* Metin Bölümü *
━━━━━━━━━━
GENEL KURUL KONUŞMASI
Konu: Türkiye Büyük Millet Meclisinin kuruluşunun 100'üncu yıl dönümünün ve Ulusal Egemenlik ve Çocuk Bayramı'nın kutlanması, günün anlam ve öneminin belirtilmesi görüşmeleri münasebetiyle
Yasama Yılı:3
Birleşim:88
Tarih:23.04.2020

ADALET VE KALKINMA PARTİSİ MECLİS GRUBU BAŞKANI MEHMET NACİ BOSTANCI (Ankara) - Sayın Başkan, sayın genel başkanlar, değerli milletvekilleri, aziz milletimiz; hepinizi saygıyla selamlıyorum.

Türkiye Büyük Millet Meclisi 100 yaşında; nice asırlar millet iradesinin tecelli ettiği yasama kudreti olarak yoluna devam edecek inşallah. Bu vesileyle 23 Nisan Ulusal Egemenlik ve Çocuk Bayramı'nızı, cümlemizin bayramını kutluyorum, hayırlı olsun.

Yüzyılın muhasebesini İbni Haldun'un dediği gibi, hikâyeci değil, siyasetçi tarihçilikle yapmak ve gelecek için ders çıkarmak gerekir. Meclisin açılmasına ulaşan o uzun yüzyıl, o 19'uncu Yüzyıl modernleşme girişimleri, imparatorluğu yeniden ihya etme çabalarıyla geçmiştir. Osmanlıcılık, İslamcılık, Türkçülük, devleti ve toplumu ayakta tutmak için atılan payanda direkleridir. Milliyetçiliğin çağırdığı ulus devletler ve kitlelerin siyasetin asli faili hâline gelme süreçleri sadece Osmanlı'yı değil, Habsburglar, Romanovlar ya da Bismarck'ın kudret kazandırdığı Kaiser'in Almanyası dâhil tüm imparatorlukları tüketmiştir.

Birinci Dünya Harbi'nde yedi cephede orduları savaşan Osmanlı, Mondros'la yolun sonuna gelmiştir. Doğu cephesindeki 15'inci Kolordu hariç orduları dağıtılmış, ekonomik olarak tükenmiş, mağluplar hanesine adı yazılarak "veyl mağluplara" (vae victis) muamelesine maruz bırakılmıştır. Nitekim elde avuçta kalan topraklar Yunanlılar, İtalyanlar, Fransızlar ve İngilizler tarafından işgale başlanmıştır. 15 Mayısta İzmir'in işgali ise milletin yüreğindeki yarayı ateşli bir öfkeye çevirmiştir. Bu tablo karşısında 3 mukabele tarzı vardır. Birincisi: Her ne olursa olsun statükoyu ve saltanatı koruma kabul edilemez yaklaşımı. İkincisi: Kendini yönetme ehliyeti yok sayılan ülkelere efendi tayin etme şeklindeki alçaltıcı yaklaşım. Üçüncüsü ise merkeze milletin varlığını ve istiklalini koyan, hasımların merhametine değil, milletin baş koymuş mücadelesine inanan yaklaşım. Üçüncüsü Kuvayımilliye'dir. Hemen belirtelim ki ülkemizin üzerinde bulunduğu muhataralı coğrafyada Kuvayımilliye anlayışı bugün de geçerlidir ve son dönemde yaşadığımız gelişmeler karşısında milletimizin kaderi ve geleceği için bu ruh ve iradenin önemi, siyasetteki karşılığı tüm açıklığıyla ortadadır.
━━━━━━━━━━
* Veri Bloğu *
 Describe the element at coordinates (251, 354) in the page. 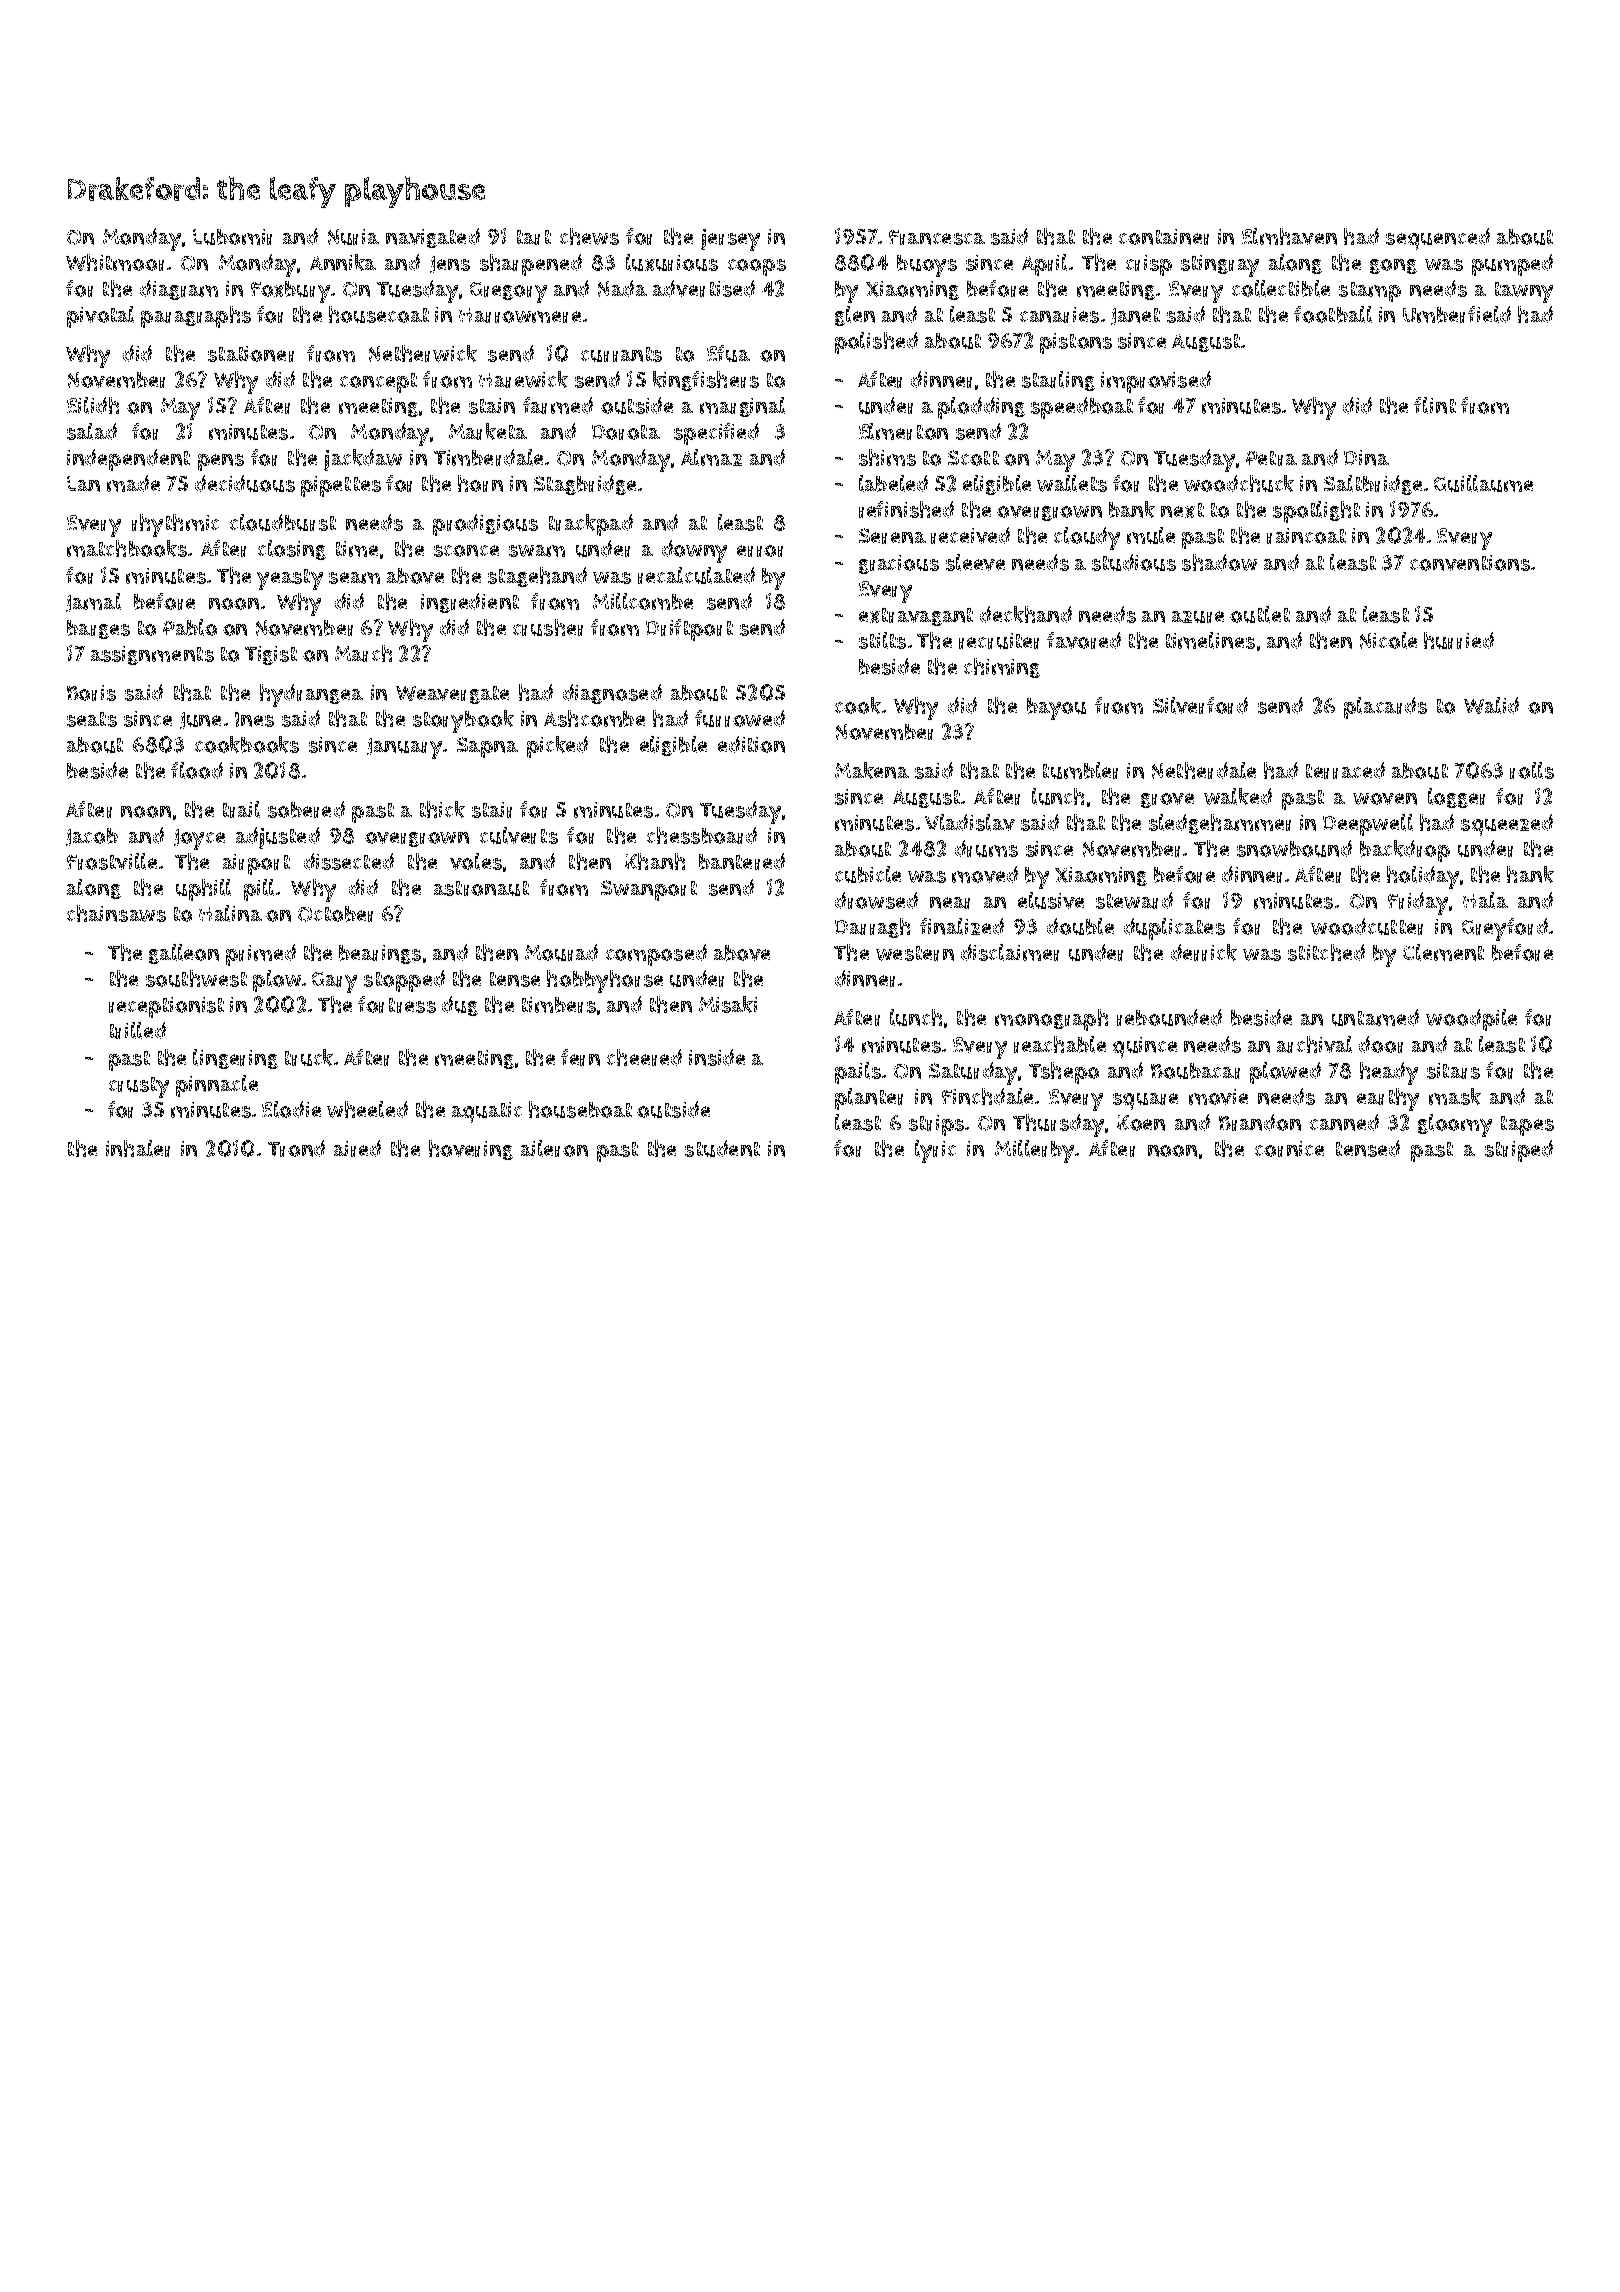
━━━━━━━━━━
* Yapılacak Çalışmalar *
1. Metin bölümünde "ADALET VE KALKINMA" sözcüklerini içeren yerle başlayıp "hepinizi saygıyla selamlıyorum." ile biten kısmı yeniden yazın. Bunu yaparken "milletvekilleri" yerine "üyeler" koyun.
2. Metin bölümüne göre, Mondros'tan sonra Osmanlı ordularından hangisi dağıtılmamıştır?

* Çözümlü Cevaplar *
1.
ADALET VE KALKINMA PARTİSİ MECLİS GRUBU BAŞKANI MEHMET NACİ BOSTANCI (Ankara) - Sayın Başkan, sayın genel başkanlar, değerli üyeler, aziz milletimiz; hepinizi saygıyla selamlıyorum.

2. Doğu cephesindeki 15'inci Kolordu dağıtılmamıştır.